* [Given passage]:
Due to sexual assault allegations, all images featuring Glenn Cuzen have been removed, including all episode appearances and from the season's introduction credits as of February 2024.

Bobby Johnson was the winner of the season, with Freddie Albrighton being the runner-up.

==Judging and ranking==
===Judging panel===
The judging panel is a table of four primary judges. The judges make their final decision by voting to see who had best tattoo of the day, and who goes home.

===Jury of Ink Masters===
A jury of past winners appear in the finale to help determine the finale's top two artists. They also gave their critiques on the final Master Canvases. Ultimately, each of them cast a vote on who they thought should be the winner of the season, and the majority vote is tallied as one collective vote.

==Contestants==
The first episode featured 15 artists competing to be one of the 12 artists that were split into three teams of 4. Each team is coached by the three judges, Ryan Ashley, Nikko Hurtado, and DJ Tambe. The tattoos were ranked from highest to lowest, and one by one, the artists were able to choose what team they wanted to be on in the order of their ranking. The three lowest ranked artists were eliminated and did not get a spot on a team.

In the fifth episode, the Top 7 artists shuffled teams, but the judges chose who they wanted on their team instead.

Names, experience, and cities stated are at time of filming.

| Contestant Name | Years of experience | Hometown | Outcome |
|---|---|---|---|
| Bobby Johnson | 13 | San Diego, California | Winner |
| Freddie Albrighton | 9 | Stourbridge | Runner-up |
| Jon Mesa | 16 | New York City, New York | Third Place |
| Jozzy Camacho | 11 | New York City, New York | 4th place |
| Bryan Black | 9 | Fullerton, California | 5th place |
| Sydney Dyer | 10 | Calgary, Canada | 6th place |
| Charlene Ngo | 12 | Anaheim, California | 7th place |
| David Martinez | 4 | Pennsauken, New Jersey | 8th place |
| Jenna Kerr | 19 | Stoke-on-Trent | 9th place |
| Koral Ladna | 6 | Ukraine | 10th place |
| Glenn Cuzen | 20 | Reading, Berkshire | 11th place |
| Jessica Valentine | 10 | Brooklyn, New York | 12th place |
| Dave Patel | 7 | Long Island, New York | 13th place |
| Aaron Davis-Holloway | 4 | Atlanta, Georgia | 14th place |
| Joel Mejia | 7 | Manteca, California | 15th place |

===Chosen===

| Team Ryan |
|---|
| Bryan Black |
| Bobby Johnson |
| Jenna Kerr |
| David Martinez |
| Jessica Valentine |

| Team Nikko |
|---|
| Freddie Albrighton |
| Glenn Cuzen |
| Koral Ladna |
| Charlene Ngo |

| Team DJ |
|---|
| Jozzy Camacho |
| Sydney Dyer |
| Jon Mesa |

===Not chosen===

| Contestant Name |
|---|
| Aaron Davis-Holloway |
| Joel Mejia |
| Dave Patel |

==Contestant progress==
 Indicates the contestant was a part of Team DJ. (Note: On episode 5, teams are shuffled. Contestants who were not eliminated could be recruited to a different team.)

* [Set problem]:
According to the season overview, which artist was the runner-up of the season?

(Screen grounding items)
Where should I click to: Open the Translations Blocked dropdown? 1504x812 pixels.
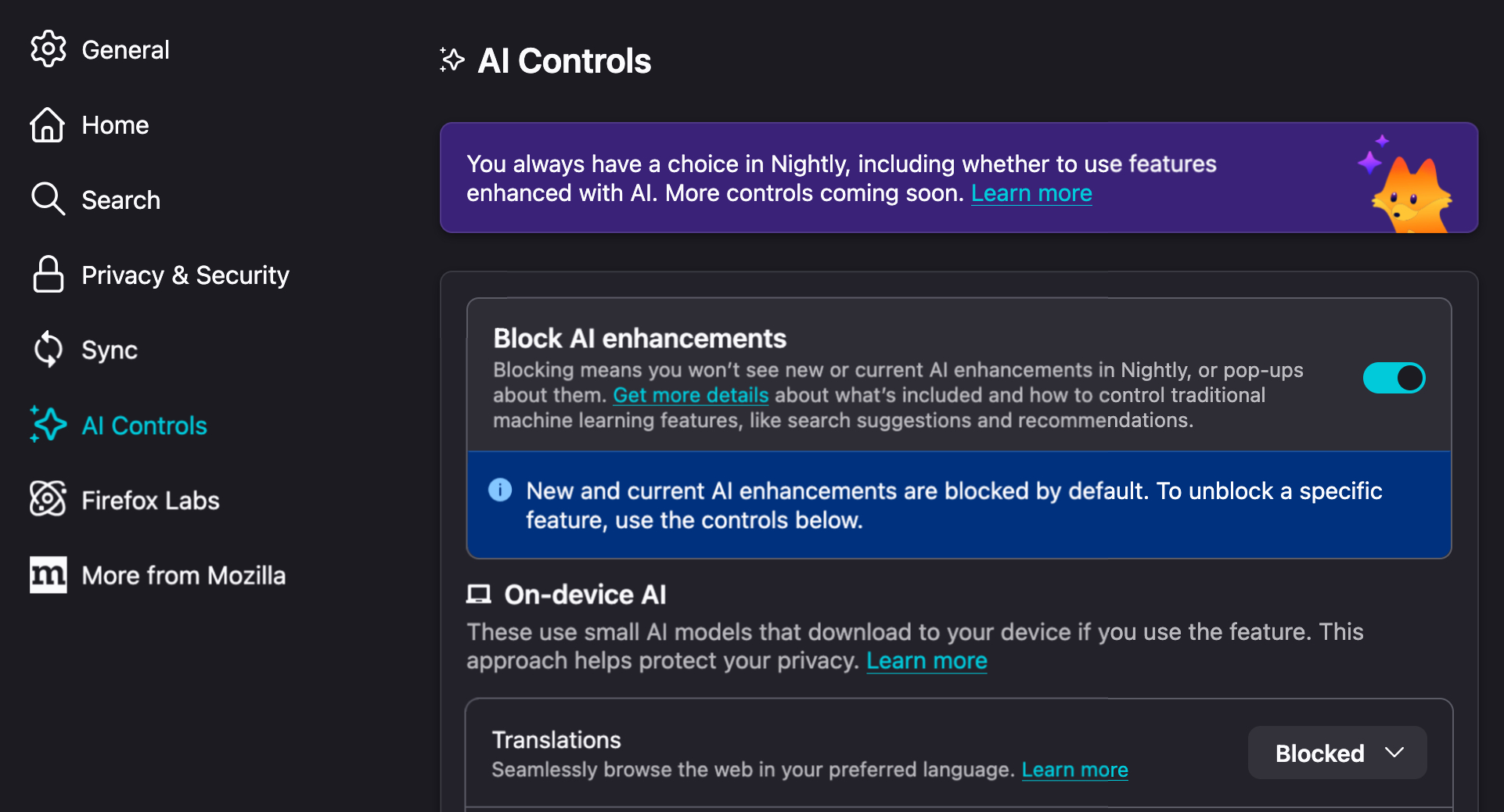click(1337, 753)
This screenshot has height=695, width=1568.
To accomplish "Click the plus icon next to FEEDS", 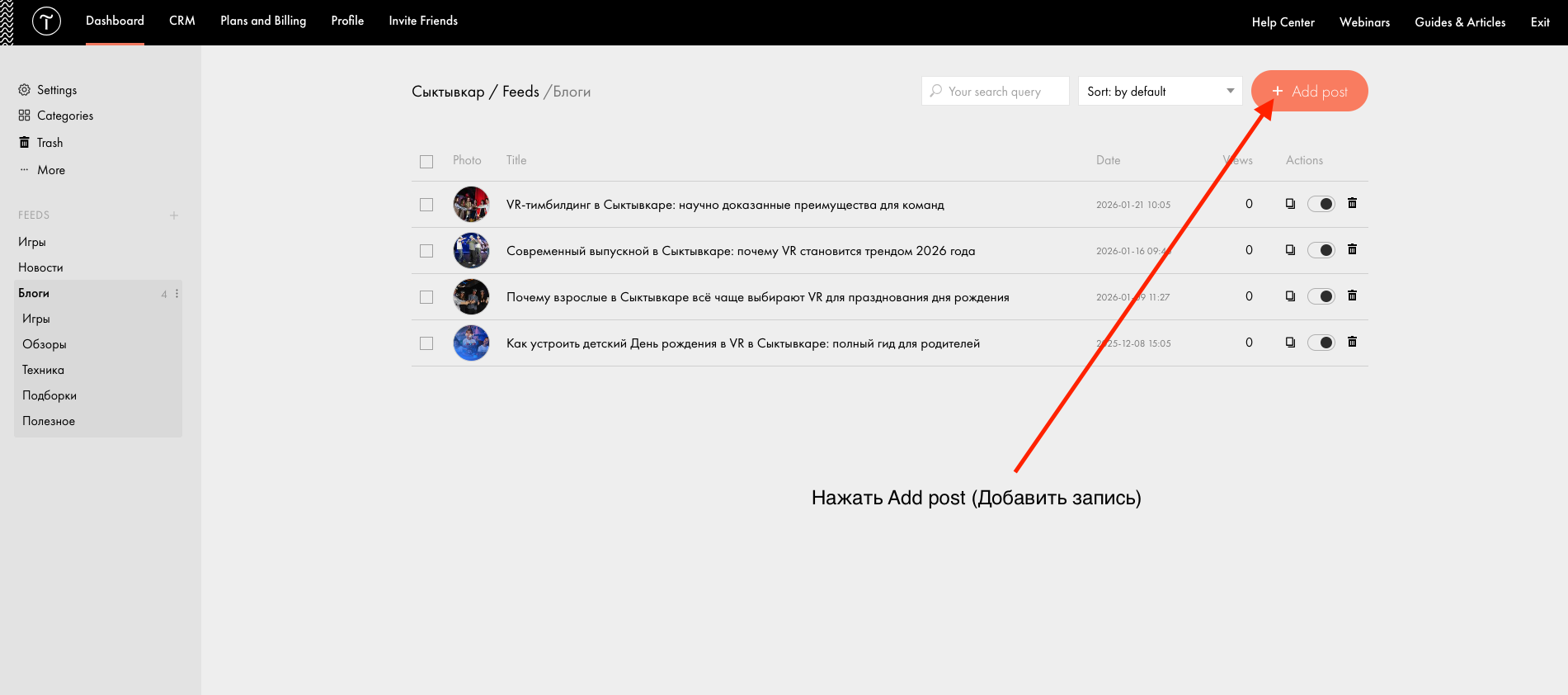I will [x=174, y=215].
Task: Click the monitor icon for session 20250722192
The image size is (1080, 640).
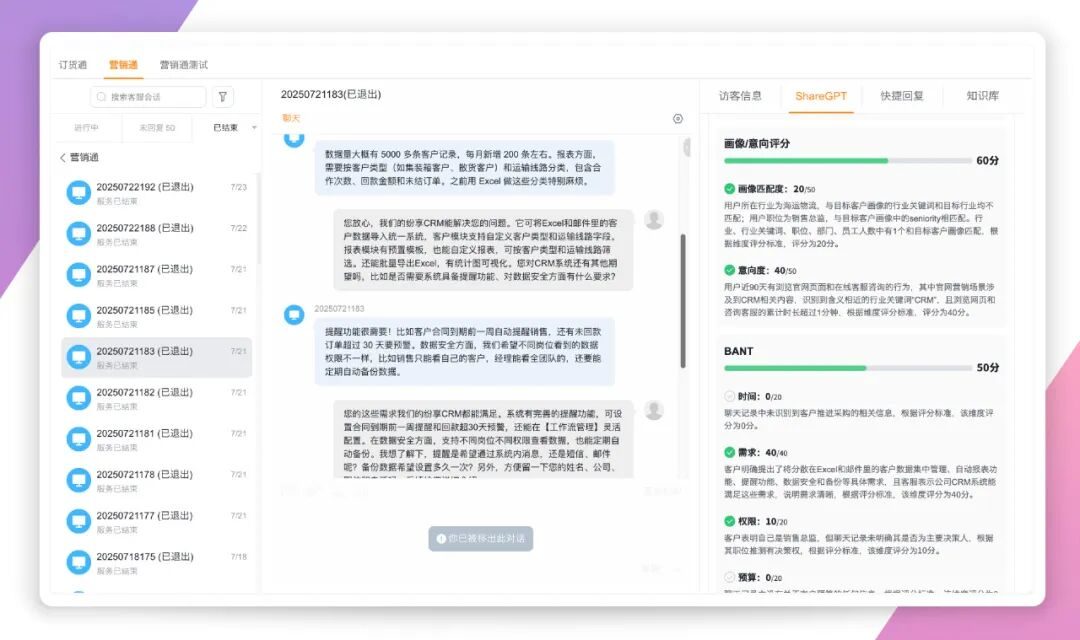Action: 78,193
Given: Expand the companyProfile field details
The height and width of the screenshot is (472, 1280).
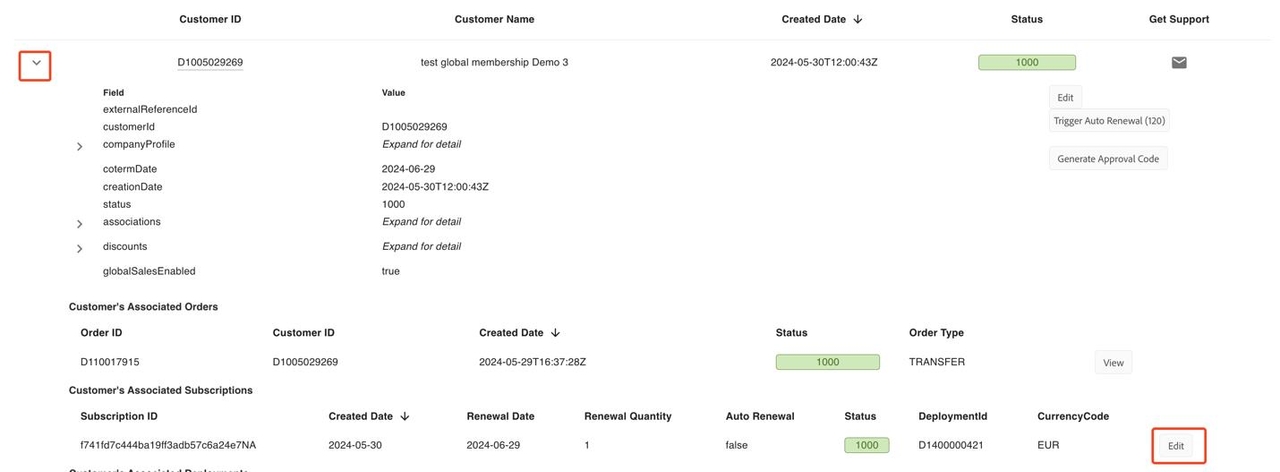Looking at the screenshot, I should [x=80, y=147].
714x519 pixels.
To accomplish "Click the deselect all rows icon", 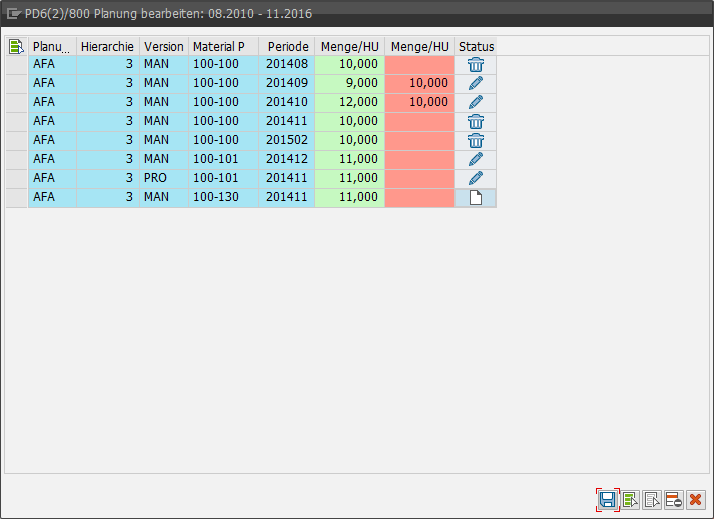I will (652, 500).
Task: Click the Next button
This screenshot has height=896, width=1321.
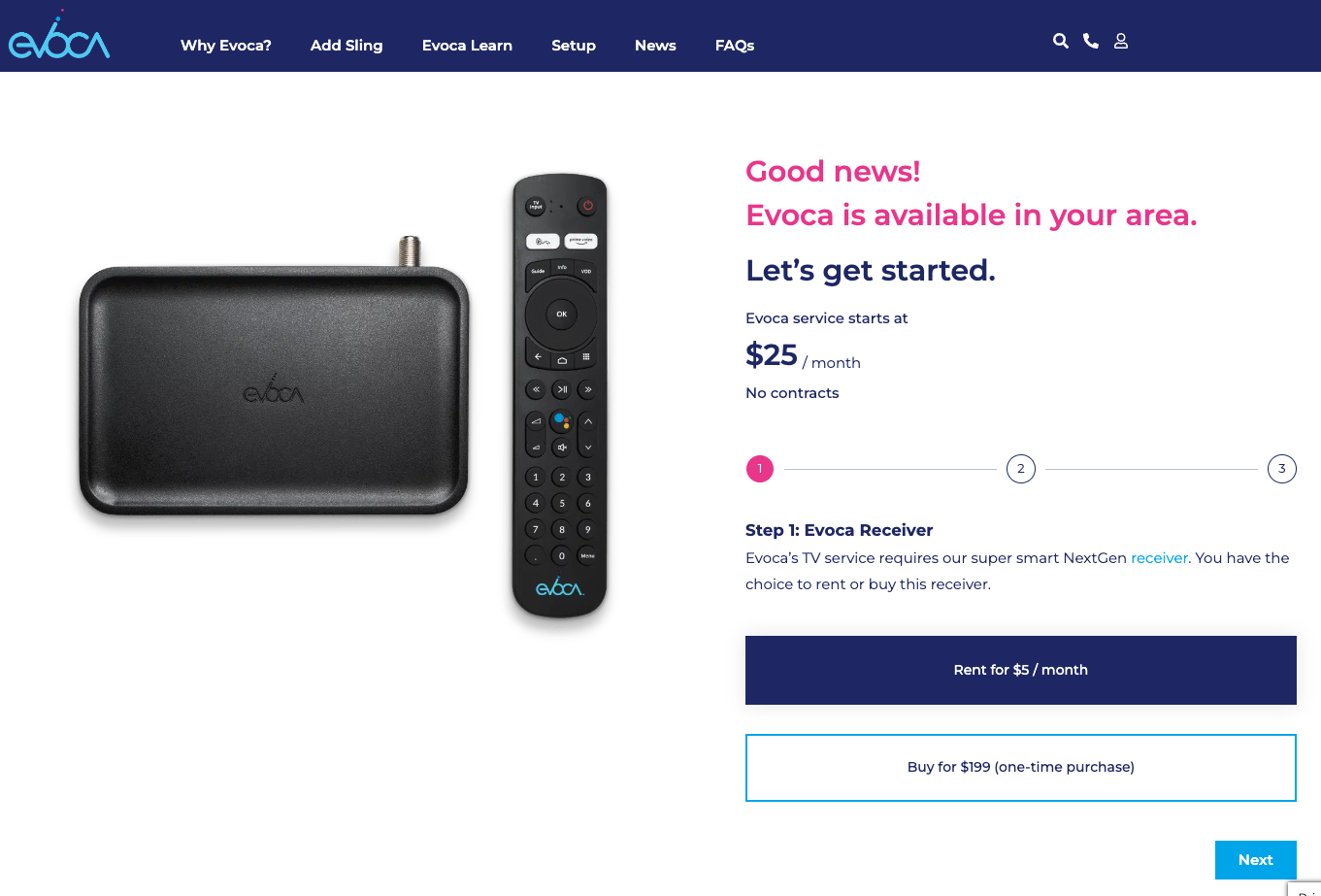Action: pos(1256,860)
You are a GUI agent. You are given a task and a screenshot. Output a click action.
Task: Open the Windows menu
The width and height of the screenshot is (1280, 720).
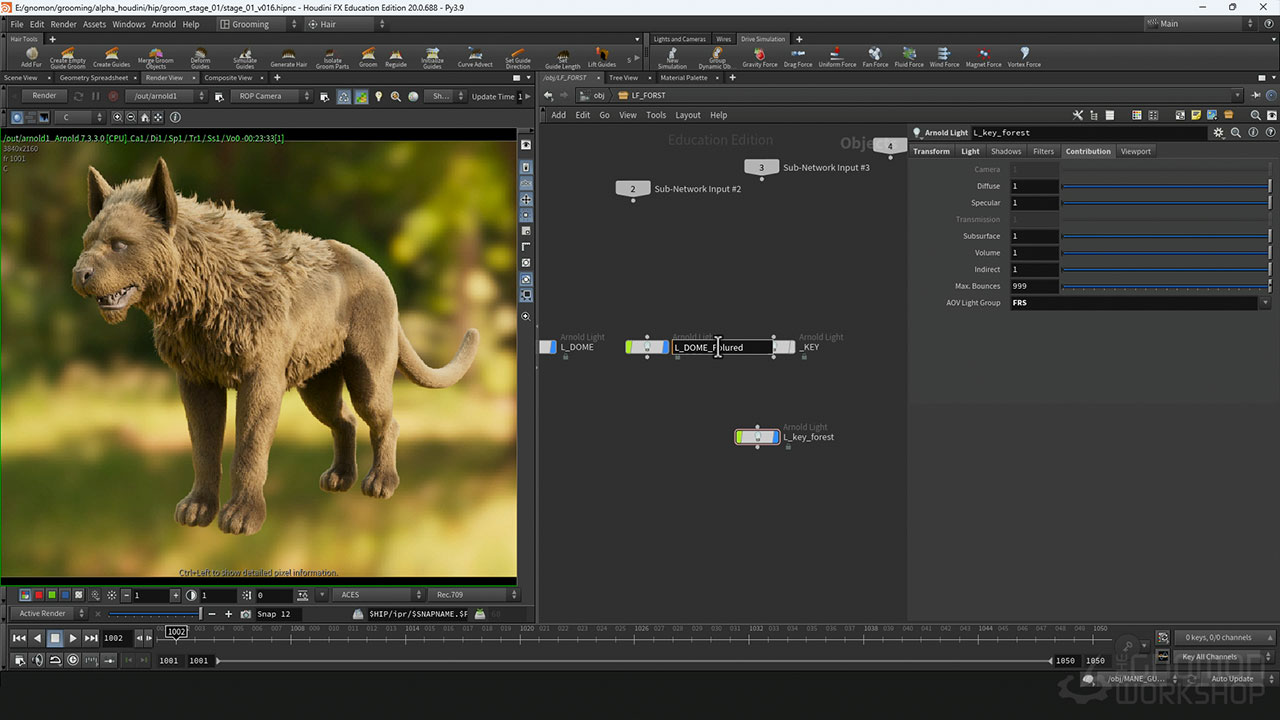[x=128, y=24]
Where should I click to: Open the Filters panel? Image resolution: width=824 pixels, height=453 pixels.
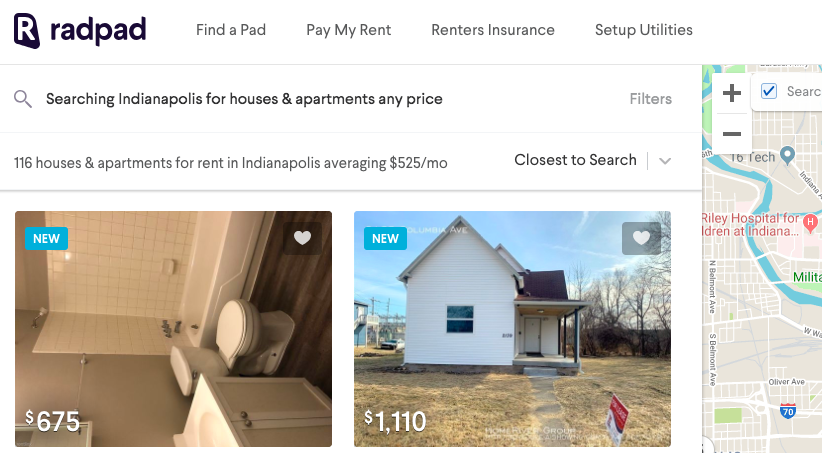click(651, 99)
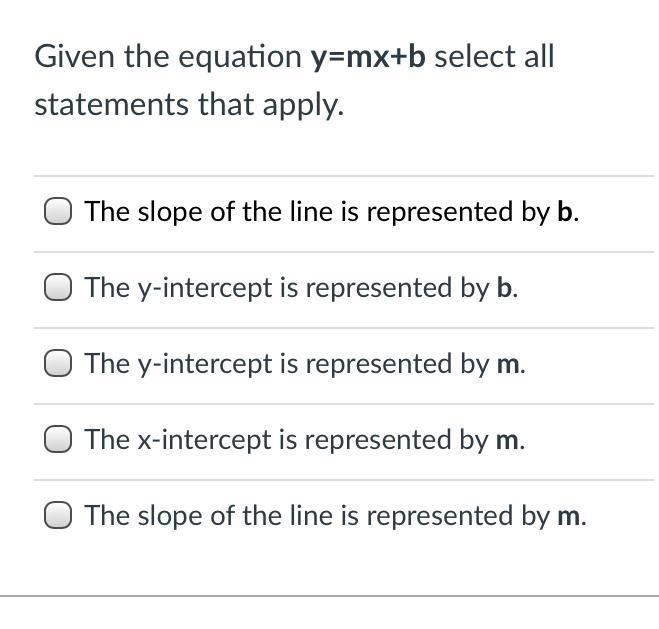Click bold b in the first slope option
Viewport: 659px width, 629px height.
[566, 212]
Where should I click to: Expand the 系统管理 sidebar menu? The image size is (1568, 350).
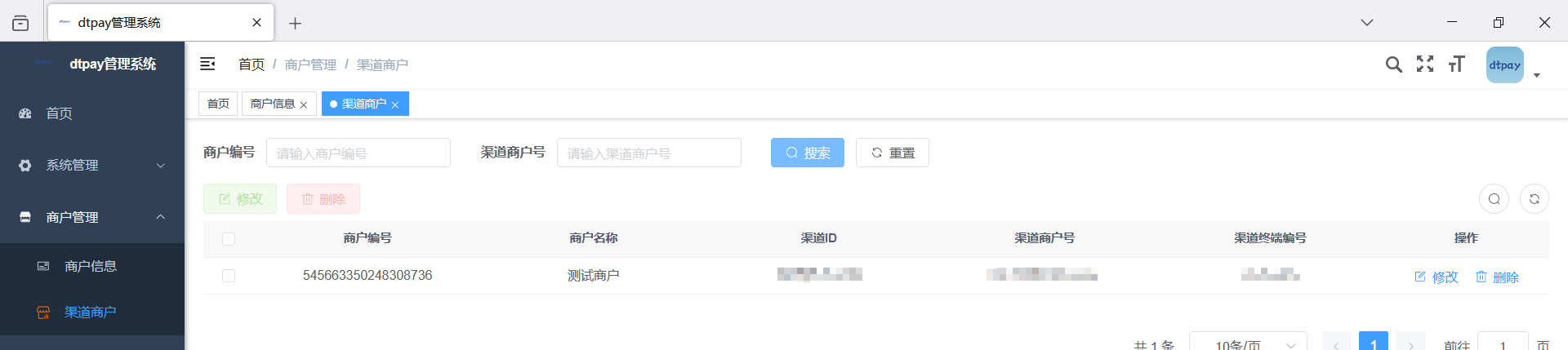pyautogui.click(x=92, y=165)
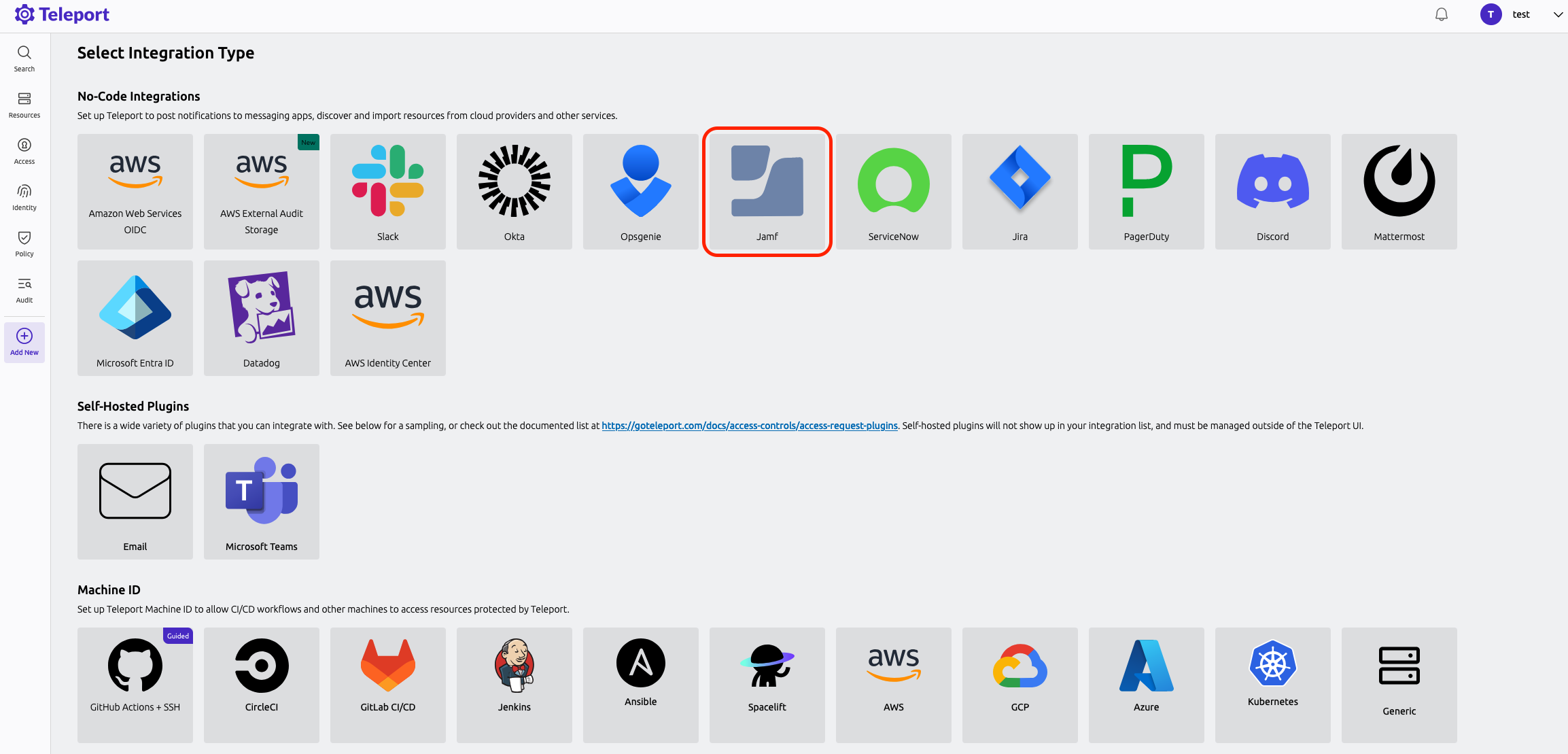Select the Slack integration tile

[387, 191]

* [Result of the exercise]:
Freddie Albrighton